━━━━━ RECORDS PROVIDED
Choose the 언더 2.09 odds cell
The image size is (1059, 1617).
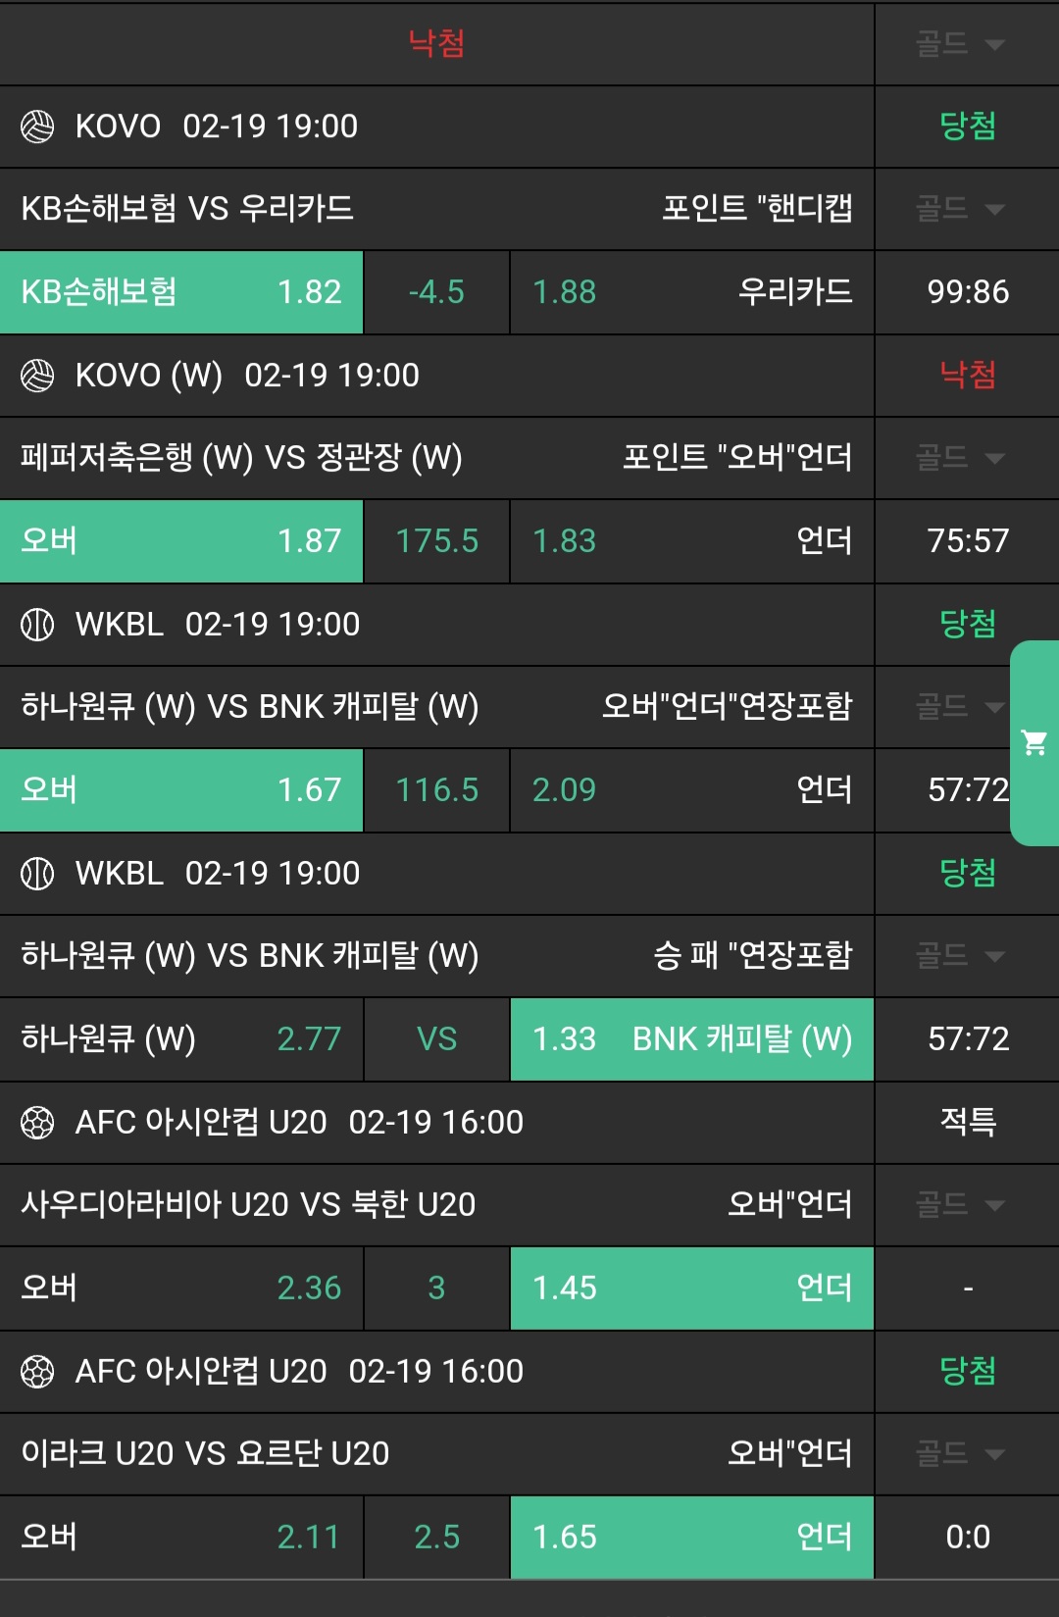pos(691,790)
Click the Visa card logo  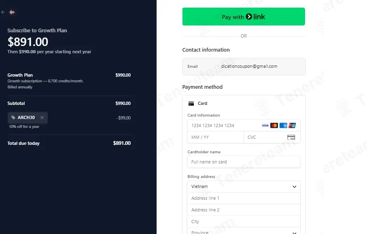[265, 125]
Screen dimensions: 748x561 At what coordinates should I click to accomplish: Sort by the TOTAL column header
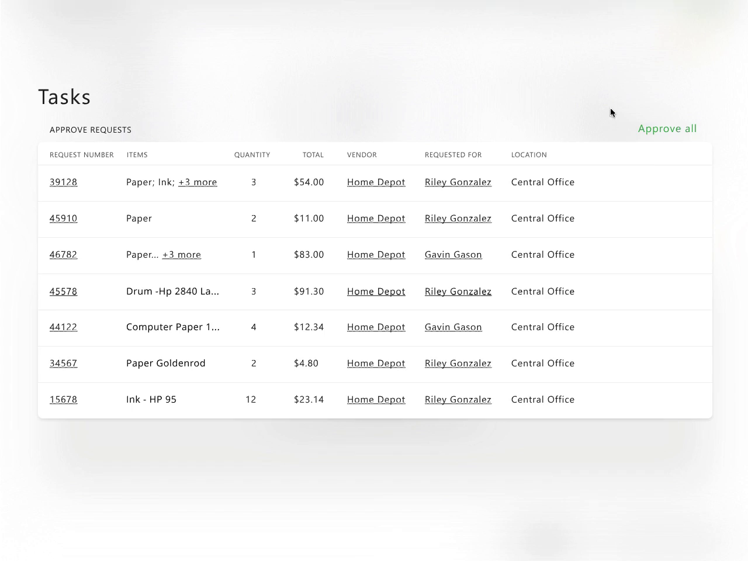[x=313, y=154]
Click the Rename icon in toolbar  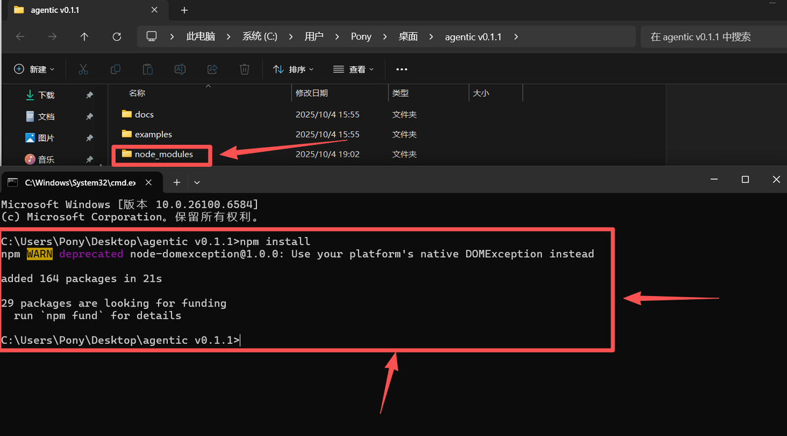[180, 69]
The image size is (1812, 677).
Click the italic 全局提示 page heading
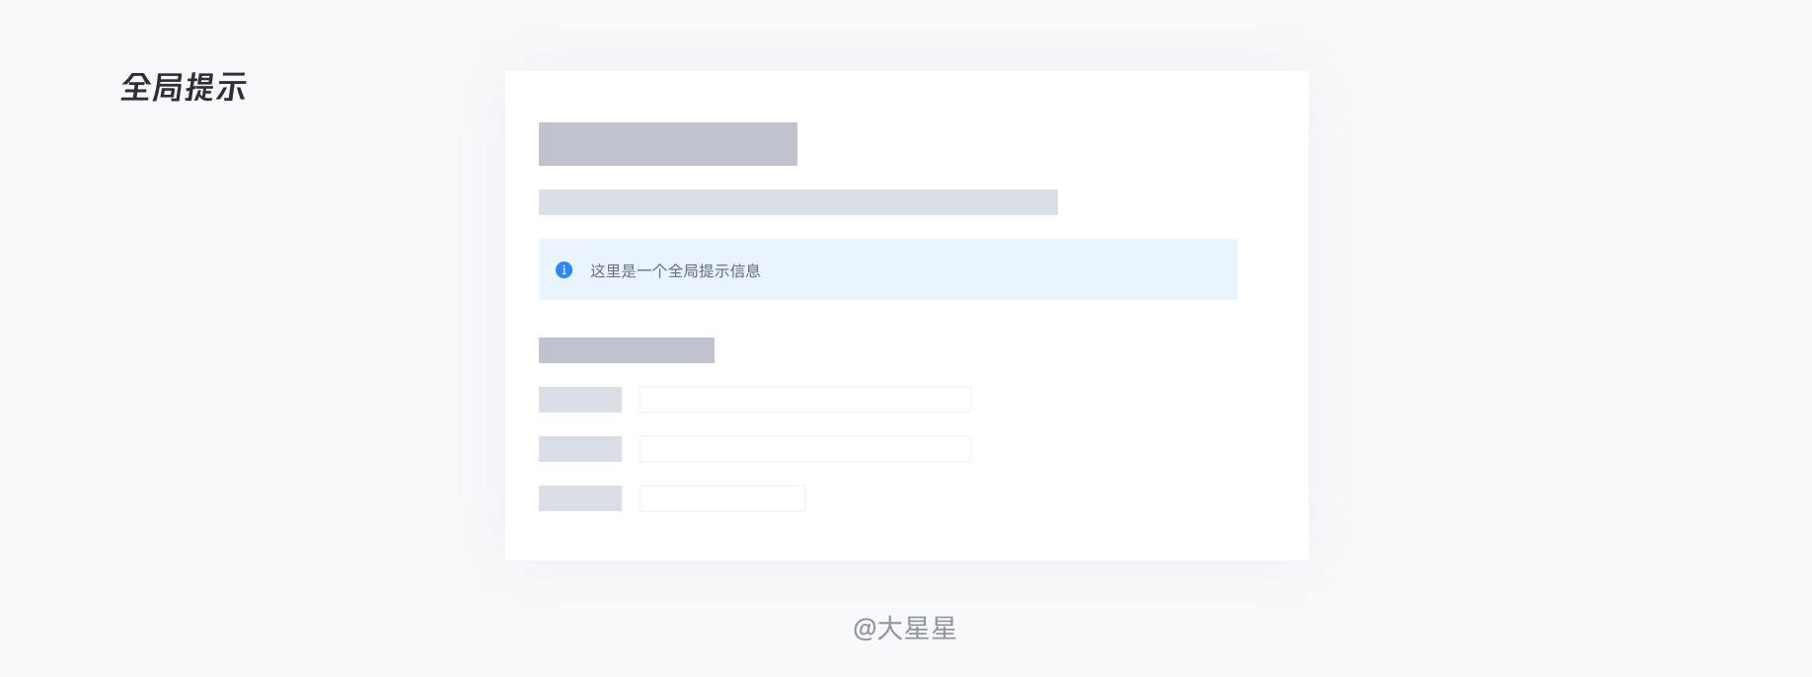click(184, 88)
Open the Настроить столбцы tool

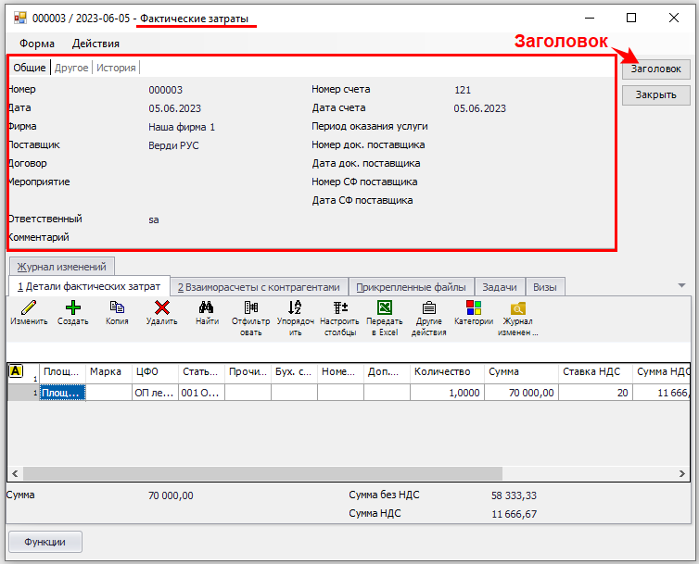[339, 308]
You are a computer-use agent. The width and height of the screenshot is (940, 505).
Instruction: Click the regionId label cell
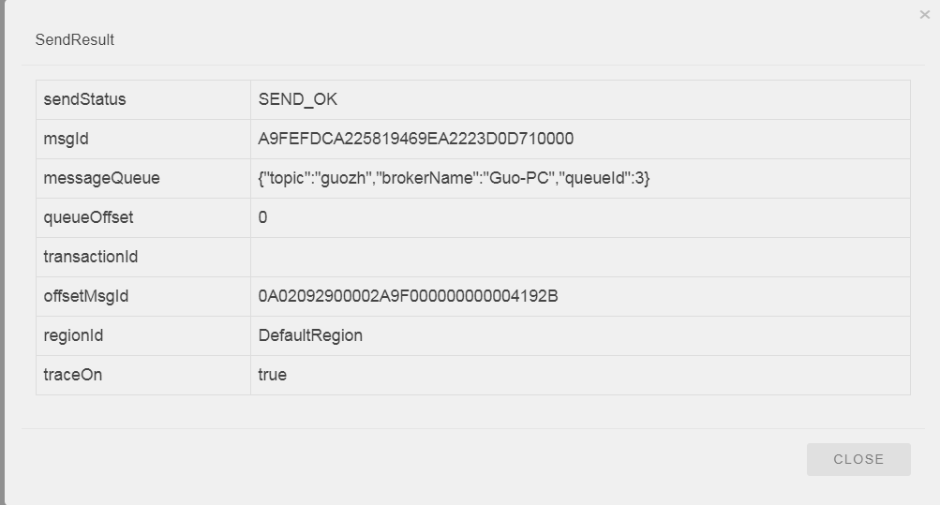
━━━━━━━━━━
## TASK REQUIREMENTS
Every line that contains the string "cell" should be copied from the records.

## FINAL ANSWER
Choose the 언더 2.09 odds cell
Instruction: Click the regionId label cell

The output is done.